Proof that $\frac{d}{dt} \log |A(t)| = \text{Tr}\left[A(t)^{-1} \frac{d}{dt} A \right]$ For a symmetric $n\times n$  matrix $A(t)$ that depends on the variable $t$, I want to prove that
$$
\frac{d}{dt} \log |A(t)| = \text{Tr}\left[A(t)^{-1} \frac{d}{dt} A(t) \right].
$$
Here, $|A|$ denotes the determinant of $A$ and $\text{Tr}[X]$ denotes the trace of $X$. How can I prove this equality?

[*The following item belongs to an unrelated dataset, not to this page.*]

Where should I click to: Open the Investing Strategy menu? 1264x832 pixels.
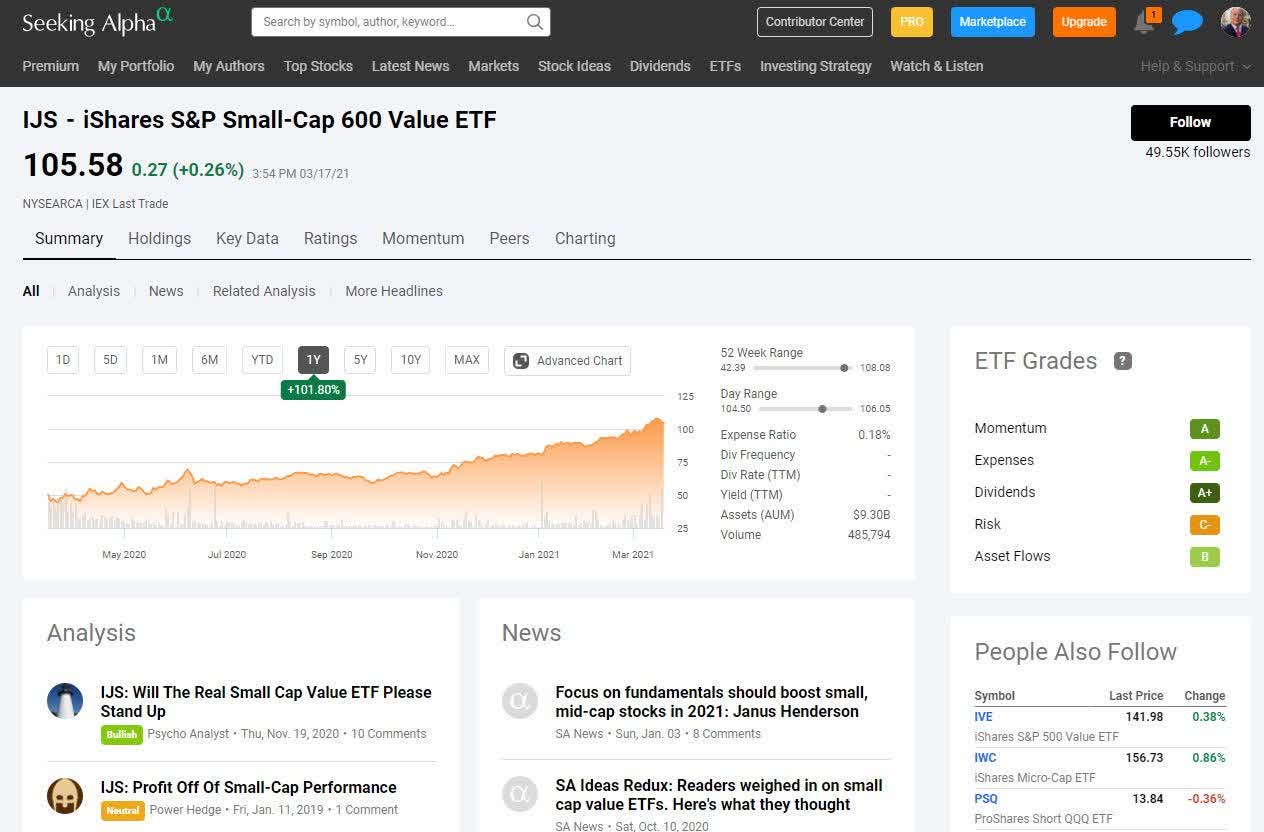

The reason I ask this question: The equality is presented in equation C.22 of Pattern Recognition and Machine Learning of C. Bishop and the proof is left "as an exercise to the reader".

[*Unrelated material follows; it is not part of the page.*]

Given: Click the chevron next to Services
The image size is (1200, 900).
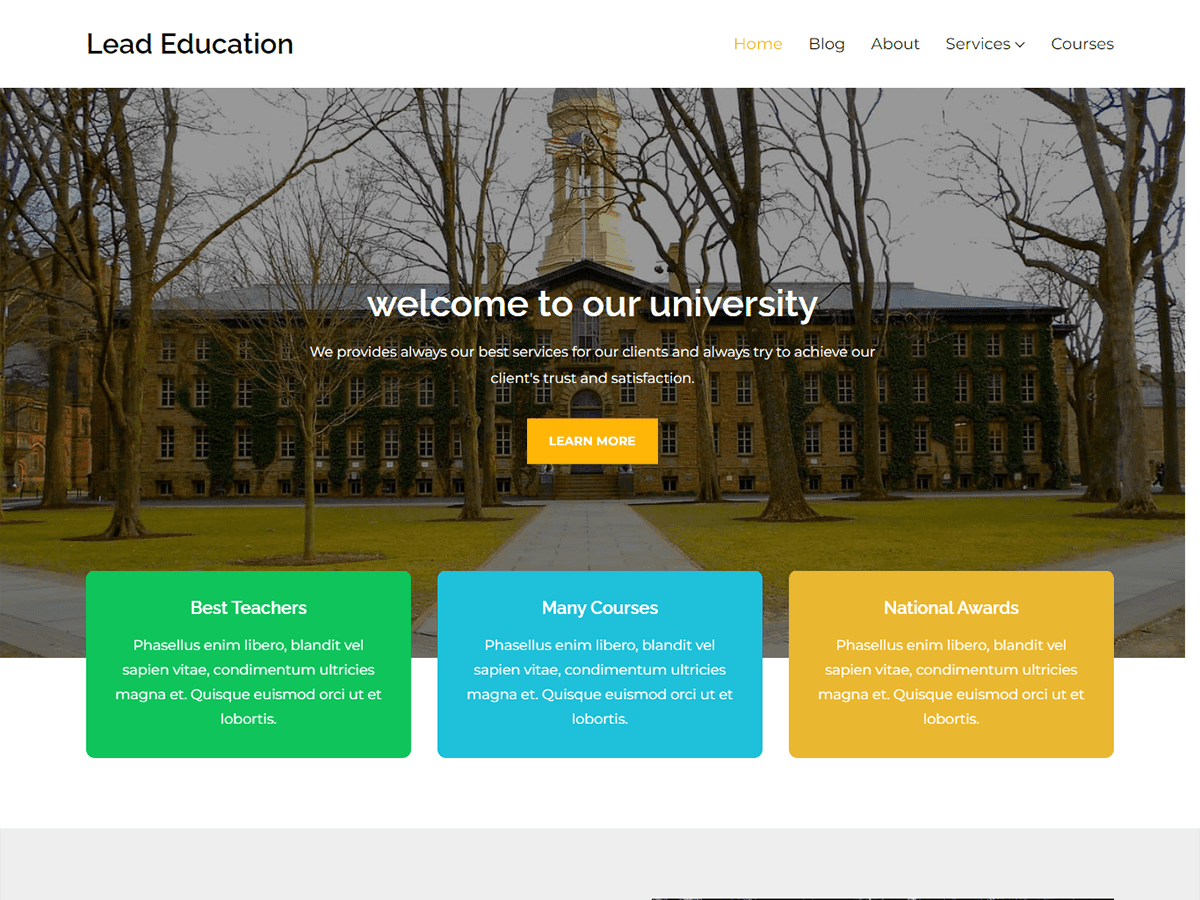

My attempt so far (to not clutter the notation, I leave out the dependency on $t$):
We know that $|A|=\prod_{i=1}^n \lambda_i$, where $\lambda_i$ denotes the $i$-th eigenvalue.
Hence, we can write
$$
\frac{d}{dt} \log|A|
=\frac{d}{dt}\log\prod_{i=1}^n\lambda_i
=\frac{d}{dt}\sum_{i=1}^n\log(\lambda_i)
=\sum_{i=1}^n\frac{d}{dt}\log(\lambda_i)
=\sum_{i=1}^n\frac{1}{\lambda_i} \frac{d}{dt}\lambda_i.
$$
The textbook further suggests to make use of the equalities
$$ 
A = \sum_{i=1}^n \lambda_i u_i u_i^T 
\quad \text{and} \quad 
A^{-1} = \sum_{i=1}^n \frac{1}{\lambda_i} u_i u_i^T, 
$$
where $u_i$ denotes the $i$-th eigenvector.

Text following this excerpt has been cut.